Requirement: Check every line of the data below for the string "chart", and copy the ones that hold it.

Input data:

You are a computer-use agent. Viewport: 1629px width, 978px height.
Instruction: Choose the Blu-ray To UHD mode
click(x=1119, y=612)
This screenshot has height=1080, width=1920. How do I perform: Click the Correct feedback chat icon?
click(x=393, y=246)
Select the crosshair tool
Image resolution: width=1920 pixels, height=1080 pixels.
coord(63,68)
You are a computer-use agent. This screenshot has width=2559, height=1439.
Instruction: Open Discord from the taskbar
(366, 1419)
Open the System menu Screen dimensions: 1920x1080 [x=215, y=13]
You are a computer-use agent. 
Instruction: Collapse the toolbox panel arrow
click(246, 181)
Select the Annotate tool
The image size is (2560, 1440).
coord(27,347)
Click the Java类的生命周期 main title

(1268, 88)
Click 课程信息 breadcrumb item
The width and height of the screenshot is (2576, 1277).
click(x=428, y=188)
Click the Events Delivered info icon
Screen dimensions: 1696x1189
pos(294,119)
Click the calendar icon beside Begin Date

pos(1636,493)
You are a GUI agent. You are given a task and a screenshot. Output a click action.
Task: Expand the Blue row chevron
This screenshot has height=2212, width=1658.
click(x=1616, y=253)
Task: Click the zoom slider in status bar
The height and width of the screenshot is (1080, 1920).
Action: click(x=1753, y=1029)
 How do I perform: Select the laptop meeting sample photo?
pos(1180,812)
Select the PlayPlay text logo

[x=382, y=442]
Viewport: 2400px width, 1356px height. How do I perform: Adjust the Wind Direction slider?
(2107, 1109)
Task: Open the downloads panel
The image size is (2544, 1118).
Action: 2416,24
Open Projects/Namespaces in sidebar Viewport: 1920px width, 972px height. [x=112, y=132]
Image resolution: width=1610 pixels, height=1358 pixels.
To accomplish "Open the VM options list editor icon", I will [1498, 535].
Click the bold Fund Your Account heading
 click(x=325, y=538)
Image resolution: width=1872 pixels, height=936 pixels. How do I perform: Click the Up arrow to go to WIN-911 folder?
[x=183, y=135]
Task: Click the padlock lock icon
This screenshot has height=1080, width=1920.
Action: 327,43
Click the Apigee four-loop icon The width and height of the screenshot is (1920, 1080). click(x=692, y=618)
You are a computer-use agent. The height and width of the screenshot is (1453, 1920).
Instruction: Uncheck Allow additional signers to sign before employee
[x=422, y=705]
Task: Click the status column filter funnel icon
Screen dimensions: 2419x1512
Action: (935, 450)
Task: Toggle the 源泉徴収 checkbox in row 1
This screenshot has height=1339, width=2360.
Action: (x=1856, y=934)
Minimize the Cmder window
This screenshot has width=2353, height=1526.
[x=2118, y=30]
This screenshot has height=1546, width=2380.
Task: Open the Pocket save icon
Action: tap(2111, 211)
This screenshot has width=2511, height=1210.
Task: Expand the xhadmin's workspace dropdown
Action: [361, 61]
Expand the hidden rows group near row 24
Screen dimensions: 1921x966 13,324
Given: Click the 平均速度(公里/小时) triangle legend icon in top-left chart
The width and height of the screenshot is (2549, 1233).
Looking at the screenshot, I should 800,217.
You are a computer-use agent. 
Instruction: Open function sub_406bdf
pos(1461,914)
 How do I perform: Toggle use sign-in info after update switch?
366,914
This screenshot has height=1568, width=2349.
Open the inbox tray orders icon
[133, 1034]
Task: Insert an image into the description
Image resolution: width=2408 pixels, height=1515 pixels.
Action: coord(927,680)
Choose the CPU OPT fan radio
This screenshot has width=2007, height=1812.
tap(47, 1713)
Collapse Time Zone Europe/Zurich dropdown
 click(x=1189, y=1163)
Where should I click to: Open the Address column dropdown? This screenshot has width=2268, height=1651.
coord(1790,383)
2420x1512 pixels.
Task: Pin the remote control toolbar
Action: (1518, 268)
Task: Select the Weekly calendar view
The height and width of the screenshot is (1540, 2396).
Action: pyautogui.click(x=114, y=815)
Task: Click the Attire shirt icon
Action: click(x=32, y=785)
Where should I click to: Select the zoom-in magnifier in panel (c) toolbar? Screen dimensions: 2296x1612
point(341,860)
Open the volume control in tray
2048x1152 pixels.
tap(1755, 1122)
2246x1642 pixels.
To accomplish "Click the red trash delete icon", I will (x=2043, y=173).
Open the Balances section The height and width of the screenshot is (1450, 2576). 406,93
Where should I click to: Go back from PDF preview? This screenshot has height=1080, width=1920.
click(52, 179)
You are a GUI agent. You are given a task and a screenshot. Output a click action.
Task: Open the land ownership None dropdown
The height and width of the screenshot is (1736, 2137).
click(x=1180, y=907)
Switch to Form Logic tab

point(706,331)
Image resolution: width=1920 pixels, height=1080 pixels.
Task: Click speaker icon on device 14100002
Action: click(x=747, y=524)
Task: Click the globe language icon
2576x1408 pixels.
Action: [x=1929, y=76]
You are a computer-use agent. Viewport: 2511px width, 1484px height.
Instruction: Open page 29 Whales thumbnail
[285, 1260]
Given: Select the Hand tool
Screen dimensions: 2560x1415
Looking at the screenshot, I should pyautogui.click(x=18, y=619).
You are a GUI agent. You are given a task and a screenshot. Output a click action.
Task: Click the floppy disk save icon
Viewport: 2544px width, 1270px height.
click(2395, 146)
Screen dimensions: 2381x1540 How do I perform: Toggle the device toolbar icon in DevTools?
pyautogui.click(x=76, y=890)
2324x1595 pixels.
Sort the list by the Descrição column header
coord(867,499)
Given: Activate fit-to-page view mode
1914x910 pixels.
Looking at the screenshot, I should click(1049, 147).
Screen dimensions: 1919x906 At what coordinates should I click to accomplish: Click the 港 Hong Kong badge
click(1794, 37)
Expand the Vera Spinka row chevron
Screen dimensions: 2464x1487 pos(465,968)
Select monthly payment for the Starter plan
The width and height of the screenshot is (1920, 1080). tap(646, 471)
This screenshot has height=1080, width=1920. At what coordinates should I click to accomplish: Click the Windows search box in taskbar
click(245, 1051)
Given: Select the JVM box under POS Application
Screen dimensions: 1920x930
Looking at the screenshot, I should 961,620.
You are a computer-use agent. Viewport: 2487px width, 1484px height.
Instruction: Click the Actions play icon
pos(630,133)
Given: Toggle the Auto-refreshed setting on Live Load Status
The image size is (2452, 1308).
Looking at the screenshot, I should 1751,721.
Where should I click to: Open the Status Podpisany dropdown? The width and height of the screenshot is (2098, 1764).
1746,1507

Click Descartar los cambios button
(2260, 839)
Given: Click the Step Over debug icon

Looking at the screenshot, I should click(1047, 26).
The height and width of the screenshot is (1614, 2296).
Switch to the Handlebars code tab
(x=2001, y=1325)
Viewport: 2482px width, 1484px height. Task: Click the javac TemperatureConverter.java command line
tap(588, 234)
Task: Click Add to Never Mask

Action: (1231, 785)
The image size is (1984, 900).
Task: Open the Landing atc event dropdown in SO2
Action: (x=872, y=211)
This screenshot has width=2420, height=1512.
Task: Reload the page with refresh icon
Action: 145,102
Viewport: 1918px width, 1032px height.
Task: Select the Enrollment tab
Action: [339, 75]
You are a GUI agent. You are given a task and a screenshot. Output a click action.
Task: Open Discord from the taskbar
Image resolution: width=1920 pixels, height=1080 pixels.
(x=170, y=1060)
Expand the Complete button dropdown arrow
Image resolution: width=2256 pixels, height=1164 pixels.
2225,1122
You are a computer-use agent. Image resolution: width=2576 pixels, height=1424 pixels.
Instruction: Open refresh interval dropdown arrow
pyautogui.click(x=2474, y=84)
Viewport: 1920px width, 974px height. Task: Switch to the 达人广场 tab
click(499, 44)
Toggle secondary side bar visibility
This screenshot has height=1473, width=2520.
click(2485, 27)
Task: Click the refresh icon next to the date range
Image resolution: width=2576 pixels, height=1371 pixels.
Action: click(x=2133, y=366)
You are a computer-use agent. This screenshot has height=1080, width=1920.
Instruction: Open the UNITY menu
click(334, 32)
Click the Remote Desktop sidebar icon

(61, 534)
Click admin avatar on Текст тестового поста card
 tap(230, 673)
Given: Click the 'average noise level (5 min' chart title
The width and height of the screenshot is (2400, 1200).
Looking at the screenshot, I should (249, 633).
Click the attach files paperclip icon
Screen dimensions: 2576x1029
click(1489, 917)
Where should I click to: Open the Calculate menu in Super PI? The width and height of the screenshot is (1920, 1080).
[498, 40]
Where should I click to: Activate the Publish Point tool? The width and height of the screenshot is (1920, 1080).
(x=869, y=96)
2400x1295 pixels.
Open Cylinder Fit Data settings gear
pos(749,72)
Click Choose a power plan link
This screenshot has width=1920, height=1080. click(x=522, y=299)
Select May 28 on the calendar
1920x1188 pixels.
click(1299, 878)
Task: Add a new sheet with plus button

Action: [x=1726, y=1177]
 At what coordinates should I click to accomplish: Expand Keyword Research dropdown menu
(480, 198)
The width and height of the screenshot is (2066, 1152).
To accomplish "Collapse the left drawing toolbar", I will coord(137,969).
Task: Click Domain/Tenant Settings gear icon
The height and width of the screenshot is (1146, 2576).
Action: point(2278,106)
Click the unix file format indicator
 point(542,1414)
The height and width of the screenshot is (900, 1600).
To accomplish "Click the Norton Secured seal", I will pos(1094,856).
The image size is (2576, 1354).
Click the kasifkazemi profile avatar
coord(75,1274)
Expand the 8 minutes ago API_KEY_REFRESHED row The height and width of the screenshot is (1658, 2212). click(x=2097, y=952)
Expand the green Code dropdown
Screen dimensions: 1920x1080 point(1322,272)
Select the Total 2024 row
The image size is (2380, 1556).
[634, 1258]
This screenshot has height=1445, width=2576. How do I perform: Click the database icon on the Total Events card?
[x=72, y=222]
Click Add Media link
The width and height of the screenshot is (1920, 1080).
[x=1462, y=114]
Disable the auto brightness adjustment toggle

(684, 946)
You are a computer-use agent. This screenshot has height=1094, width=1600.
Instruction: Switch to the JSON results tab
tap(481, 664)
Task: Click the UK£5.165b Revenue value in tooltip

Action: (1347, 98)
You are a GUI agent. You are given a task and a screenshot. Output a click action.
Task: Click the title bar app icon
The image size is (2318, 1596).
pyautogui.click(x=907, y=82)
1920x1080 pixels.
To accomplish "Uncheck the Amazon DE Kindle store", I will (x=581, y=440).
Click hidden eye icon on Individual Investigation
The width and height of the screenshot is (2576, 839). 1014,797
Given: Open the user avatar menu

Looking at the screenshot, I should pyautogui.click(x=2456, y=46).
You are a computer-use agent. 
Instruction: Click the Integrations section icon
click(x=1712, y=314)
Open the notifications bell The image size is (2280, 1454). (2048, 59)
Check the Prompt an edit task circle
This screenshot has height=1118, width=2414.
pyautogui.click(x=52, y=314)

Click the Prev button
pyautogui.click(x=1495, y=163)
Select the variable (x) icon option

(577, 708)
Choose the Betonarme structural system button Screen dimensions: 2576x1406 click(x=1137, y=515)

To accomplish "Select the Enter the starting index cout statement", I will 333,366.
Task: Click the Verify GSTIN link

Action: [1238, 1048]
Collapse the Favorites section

Reply:
Given: Click the 平均速度(公里/小时) triangle legend icon in top-left chart
Given: Click the 'average noise level (5 min' chart title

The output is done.